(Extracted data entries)

━━━━━━━━━━━━━━━━

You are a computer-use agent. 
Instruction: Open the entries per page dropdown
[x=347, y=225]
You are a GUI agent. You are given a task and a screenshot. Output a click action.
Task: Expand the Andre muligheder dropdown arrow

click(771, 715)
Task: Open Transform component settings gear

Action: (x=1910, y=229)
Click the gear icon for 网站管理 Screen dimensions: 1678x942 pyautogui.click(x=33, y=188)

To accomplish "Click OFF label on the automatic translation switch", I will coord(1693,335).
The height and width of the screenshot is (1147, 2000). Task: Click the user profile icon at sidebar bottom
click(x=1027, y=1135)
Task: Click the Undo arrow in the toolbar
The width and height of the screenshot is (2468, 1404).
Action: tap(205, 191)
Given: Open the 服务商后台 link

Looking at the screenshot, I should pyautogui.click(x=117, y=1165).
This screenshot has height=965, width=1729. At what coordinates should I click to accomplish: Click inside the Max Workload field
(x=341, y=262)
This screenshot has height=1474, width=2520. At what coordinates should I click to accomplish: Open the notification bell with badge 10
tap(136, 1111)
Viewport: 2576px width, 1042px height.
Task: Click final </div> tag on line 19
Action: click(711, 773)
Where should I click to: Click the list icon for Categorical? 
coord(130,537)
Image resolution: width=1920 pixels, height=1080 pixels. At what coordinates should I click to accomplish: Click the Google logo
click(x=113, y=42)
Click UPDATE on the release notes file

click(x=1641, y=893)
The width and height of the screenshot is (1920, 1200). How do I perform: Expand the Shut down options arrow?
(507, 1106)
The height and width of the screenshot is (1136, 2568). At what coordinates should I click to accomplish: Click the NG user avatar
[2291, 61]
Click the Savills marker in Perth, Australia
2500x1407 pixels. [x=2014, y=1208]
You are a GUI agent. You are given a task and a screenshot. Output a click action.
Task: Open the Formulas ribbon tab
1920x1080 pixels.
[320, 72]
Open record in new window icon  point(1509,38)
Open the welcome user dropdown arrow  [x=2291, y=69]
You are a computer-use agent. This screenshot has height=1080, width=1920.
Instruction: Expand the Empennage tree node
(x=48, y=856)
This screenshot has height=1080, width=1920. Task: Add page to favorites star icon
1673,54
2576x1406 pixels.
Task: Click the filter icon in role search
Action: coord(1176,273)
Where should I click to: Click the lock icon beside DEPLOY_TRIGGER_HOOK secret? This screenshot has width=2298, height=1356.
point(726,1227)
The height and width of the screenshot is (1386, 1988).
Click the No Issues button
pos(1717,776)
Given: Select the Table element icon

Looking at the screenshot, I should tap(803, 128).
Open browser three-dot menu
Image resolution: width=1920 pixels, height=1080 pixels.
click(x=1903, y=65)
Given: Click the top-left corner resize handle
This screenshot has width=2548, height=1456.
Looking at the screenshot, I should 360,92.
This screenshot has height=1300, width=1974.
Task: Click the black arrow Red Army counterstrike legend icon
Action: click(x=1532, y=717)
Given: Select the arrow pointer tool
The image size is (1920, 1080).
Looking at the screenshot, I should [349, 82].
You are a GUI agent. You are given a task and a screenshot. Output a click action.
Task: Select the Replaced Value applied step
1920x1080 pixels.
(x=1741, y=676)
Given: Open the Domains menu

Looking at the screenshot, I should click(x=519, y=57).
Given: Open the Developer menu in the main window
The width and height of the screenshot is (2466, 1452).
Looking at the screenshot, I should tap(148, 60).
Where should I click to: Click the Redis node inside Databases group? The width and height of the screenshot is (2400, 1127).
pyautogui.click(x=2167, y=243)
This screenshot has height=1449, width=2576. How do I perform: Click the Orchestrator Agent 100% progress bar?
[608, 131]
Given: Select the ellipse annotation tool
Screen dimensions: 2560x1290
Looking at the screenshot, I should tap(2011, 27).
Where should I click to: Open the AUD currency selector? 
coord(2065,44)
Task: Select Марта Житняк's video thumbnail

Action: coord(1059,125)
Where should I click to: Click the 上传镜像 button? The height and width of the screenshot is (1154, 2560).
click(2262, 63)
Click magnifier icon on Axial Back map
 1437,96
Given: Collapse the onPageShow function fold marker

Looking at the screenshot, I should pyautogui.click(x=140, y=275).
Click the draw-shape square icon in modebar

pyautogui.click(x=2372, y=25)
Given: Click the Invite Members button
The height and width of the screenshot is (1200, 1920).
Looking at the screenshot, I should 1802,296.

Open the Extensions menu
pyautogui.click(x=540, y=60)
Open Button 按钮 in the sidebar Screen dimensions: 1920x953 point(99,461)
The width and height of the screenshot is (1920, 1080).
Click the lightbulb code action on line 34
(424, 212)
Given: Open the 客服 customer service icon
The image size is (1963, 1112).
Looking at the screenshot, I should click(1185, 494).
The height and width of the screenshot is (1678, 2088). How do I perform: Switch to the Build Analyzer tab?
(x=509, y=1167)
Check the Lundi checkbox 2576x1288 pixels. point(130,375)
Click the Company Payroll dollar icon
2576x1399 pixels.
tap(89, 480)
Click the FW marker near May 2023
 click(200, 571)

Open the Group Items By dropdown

━━━━━━━━━━━━━━━━

Work instruction:
Reproduce each line from the records that contains the word "computer".

Expected answer:
You are a computer-use agent. 
You are a computer-use agent. This screenshot has height=1080, width=1920.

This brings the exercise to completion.